The data were analyzed offline using MATLAB (The MathWorks, Inc). After averaging, signal amplitude at each recording electrode was calculated as half the difference between the positive and negative voltage excursions, then scaled to units of resistance. Following the approach of Vanpoucke et al. (2004), the 16 × 16 matrix of EFI impedances was transformed to solve a lumped parameter resistor network representing current flow along and out of the cochlea. Three types of resistance were of interest: longitudinal (Rlong; resistance to current flow from the electrode along the length of the cochlea), transverse (Rtrans; resistance to current flow out of the cochlea to the ground electrode), and total (Rtotal; resistance from all current pathways out of the cochlea) resistances. The resistor components of the network were labeled Rlong and Rtrans for each electrode position. The values were estimated using least squares optimization, with a localized weighting scheme to improve fitting of the EFI profiles and a regularization constraint to impose some degree of smoothness on the Rlong and Rtrans values across electrodes. One additional resistor value was defined for each stimulating electrode, as the peak of the reconstructed EFI profile (based on the solution to the ladder network). This value was termed Rtotal, as it represented the total resistance encountered by the stimulation electrode, incorporating all possible current pathways in the resistor network model.
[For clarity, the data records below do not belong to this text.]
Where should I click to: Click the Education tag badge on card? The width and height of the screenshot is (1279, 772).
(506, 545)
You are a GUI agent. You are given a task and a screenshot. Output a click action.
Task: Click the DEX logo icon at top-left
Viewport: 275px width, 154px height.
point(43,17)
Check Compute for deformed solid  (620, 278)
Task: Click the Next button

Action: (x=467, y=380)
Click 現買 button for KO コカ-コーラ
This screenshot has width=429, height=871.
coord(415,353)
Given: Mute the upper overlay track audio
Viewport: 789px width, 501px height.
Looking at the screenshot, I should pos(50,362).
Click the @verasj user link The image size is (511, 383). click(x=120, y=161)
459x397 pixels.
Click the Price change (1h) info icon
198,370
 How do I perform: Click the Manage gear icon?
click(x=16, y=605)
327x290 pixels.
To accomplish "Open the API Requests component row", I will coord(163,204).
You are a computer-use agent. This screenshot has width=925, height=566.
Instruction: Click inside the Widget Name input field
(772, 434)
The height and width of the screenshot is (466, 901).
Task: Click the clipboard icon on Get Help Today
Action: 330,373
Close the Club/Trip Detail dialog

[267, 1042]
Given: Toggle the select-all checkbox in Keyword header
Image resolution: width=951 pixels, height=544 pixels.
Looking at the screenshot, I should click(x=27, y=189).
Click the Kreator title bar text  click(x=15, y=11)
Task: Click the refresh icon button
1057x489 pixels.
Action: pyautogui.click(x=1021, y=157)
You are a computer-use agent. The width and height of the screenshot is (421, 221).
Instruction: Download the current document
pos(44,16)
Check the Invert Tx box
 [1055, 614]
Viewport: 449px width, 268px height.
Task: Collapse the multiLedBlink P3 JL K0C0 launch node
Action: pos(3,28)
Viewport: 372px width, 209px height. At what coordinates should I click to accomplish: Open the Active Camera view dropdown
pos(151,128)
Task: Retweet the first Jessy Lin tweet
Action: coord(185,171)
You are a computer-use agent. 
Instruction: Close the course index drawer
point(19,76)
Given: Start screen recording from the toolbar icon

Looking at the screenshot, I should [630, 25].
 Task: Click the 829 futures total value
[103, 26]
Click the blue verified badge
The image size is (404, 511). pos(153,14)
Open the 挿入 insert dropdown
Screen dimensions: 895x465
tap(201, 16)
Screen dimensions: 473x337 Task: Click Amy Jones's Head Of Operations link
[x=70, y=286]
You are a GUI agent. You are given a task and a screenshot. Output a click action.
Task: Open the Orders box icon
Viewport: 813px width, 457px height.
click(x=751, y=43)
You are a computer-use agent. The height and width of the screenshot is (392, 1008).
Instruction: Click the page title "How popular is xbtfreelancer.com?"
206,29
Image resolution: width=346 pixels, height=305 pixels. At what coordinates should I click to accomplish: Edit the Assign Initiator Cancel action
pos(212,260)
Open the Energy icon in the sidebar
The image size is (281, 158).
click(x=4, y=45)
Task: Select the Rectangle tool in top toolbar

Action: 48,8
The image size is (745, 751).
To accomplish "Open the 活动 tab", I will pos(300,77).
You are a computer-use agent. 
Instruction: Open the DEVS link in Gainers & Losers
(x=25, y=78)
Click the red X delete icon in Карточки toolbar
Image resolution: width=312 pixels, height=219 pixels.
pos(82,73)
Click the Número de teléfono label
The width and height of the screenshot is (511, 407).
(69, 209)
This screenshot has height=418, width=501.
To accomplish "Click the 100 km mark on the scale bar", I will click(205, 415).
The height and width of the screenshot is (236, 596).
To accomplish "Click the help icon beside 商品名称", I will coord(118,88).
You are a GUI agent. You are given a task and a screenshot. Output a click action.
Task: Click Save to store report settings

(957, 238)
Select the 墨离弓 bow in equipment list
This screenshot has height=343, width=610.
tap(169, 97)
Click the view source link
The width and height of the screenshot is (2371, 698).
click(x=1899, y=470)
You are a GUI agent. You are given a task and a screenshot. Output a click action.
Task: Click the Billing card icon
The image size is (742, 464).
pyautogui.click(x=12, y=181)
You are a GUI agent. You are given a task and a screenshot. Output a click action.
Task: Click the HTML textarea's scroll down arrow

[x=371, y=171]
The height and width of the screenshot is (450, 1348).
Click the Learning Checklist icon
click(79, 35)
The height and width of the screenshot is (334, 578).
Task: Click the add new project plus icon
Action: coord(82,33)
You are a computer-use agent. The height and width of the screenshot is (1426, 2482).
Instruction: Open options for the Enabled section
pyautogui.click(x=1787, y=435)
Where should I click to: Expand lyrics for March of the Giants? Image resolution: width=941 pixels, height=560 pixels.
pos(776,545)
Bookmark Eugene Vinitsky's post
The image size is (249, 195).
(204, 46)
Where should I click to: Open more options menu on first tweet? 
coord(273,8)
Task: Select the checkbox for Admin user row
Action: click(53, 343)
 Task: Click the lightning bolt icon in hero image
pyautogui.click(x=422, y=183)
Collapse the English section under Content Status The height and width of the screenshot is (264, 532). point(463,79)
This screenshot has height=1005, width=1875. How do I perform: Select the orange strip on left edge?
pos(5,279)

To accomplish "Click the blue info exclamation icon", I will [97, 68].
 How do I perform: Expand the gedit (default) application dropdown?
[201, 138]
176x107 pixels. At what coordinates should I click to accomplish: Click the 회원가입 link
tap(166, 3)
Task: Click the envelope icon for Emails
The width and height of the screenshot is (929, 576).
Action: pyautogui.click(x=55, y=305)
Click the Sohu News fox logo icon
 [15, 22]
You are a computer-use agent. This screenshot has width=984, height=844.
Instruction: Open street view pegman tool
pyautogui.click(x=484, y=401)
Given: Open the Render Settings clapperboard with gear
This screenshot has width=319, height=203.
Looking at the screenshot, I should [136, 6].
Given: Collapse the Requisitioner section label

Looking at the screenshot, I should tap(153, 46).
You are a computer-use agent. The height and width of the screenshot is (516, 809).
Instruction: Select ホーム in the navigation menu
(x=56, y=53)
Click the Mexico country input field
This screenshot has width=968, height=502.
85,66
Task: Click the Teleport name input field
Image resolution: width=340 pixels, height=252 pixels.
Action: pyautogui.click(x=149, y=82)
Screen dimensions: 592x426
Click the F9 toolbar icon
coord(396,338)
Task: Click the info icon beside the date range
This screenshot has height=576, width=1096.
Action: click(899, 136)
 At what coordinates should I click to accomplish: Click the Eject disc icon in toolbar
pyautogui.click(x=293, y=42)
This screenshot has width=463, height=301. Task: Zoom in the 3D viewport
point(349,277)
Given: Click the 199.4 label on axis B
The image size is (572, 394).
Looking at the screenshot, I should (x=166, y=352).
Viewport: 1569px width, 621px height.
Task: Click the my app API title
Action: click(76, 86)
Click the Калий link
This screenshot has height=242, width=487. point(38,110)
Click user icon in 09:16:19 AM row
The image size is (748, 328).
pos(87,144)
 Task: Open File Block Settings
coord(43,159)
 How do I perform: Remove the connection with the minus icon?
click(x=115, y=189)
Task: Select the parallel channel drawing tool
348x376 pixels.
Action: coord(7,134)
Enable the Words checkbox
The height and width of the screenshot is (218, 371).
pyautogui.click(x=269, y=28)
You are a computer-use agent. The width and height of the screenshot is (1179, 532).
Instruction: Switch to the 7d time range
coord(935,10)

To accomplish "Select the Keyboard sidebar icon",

This analysis resulted in estimates for Rlong, Rtrans, and Rtotal for each electrode of a subject’s array. A one-way MANCOVA was performed to examine potential differences in these intracochlear resistance values between children and adults. Rtrans, Rlong, and Rtotal were dependent variables and “Group” was the independent variable. “Electrode” was included as a covariate to control for site-specific effects on intracochlear resistance. A Bonferroni correction for multiple comparisons was performed at ɑ = 0.017.

Clinical electrode impedance measurements for each electrode in each participant’s array were collected via SoundWave software (Advanced Bionics, LLC) at the beginning of the testing session in which EFI data were collected. A one-way univariate analysis of covariance (ANCOVA) was conducted to determine whether electrode impedance differed significantly between early-implanted children and late-implanted adults. “Electrode” was included as a covariate to account for any site-specific changes in electrode impedance.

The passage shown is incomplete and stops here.